Bornean flat-headed frog
- Conservation status: Endangered (IUCN 3.1)

Scientific classification
- Kingdom: Animalia
- Phylum: Chordata
- Class: Amphibia
- Order: Anura
- Family: Bombinatoridae
- Genus: Barbourula
- Species: B. kalimantanensis
- Binomial name: Barbourula kalimantanensis Iskandar, 1978

= Bornean flat-headed frog =

- Authority: Iskandar, 1978
- Conservation status: EN

Species of amphibian

The Bornean flat-headed frog (Barbourula kalimantanensis) is a species of frog in the family Bombinatoridae. For many years, it was thought to be the only frog with no lungs. However, micro CT scanning revealed that, like all other known frog species, the Bornean flat-headed frog has lungs, though they are tiny.

**SUPPLIED DATA**
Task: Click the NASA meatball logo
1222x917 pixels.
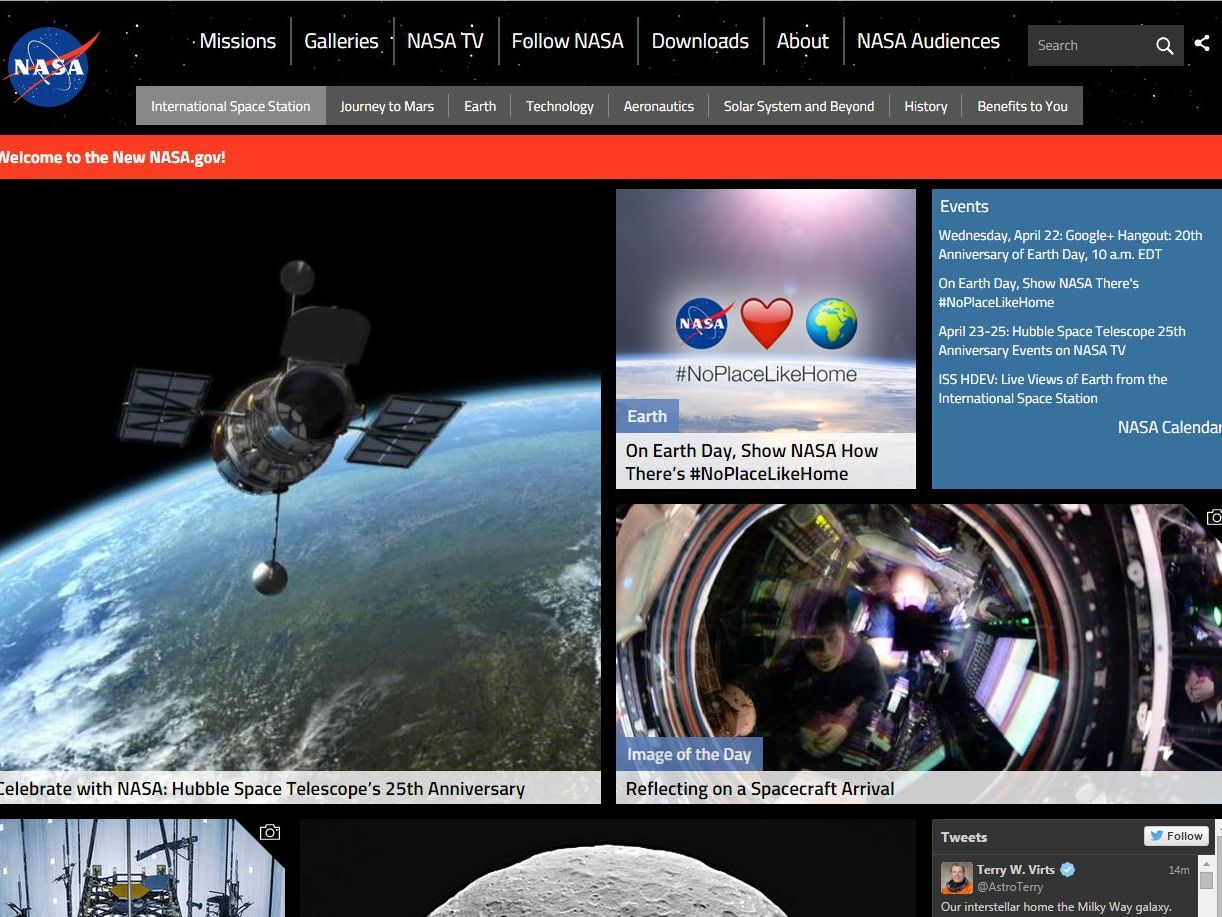Action: click(50, 67)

**REQUIRED ACTION A**
In the Bornean flat-headed frog entry, rewrite the part that begins at "Species of amphibian" and stops after "they are tiny.", renaming "tiny" as "minute".
**REQUIRED ACTION B**
Using the Bornean flat-headed frog entry, answer these:
(i) What is the frog's conservation status?
(ii) Who is the authority for the species name, and in what year?
(iii) What method showed that the frog has lungs?

**WRITTEN RESPONSE A**
Species of amphibian

The Bornean flat-headed frog (Barbourula kalimantanensis) is a species of frog in the family Bombinatoridae. For many years, it was thought to be the only frog with no lungs. However, micro CT scanning revealed that, like all other known frog species, the Bornean flat-headed frog has lungs, though they are minute.

**WRITTEN RESPONSE B**
(i) Endangered (IUCN 3.1)
(ii) Iskandar, 1978
(iii) Micro CT scanning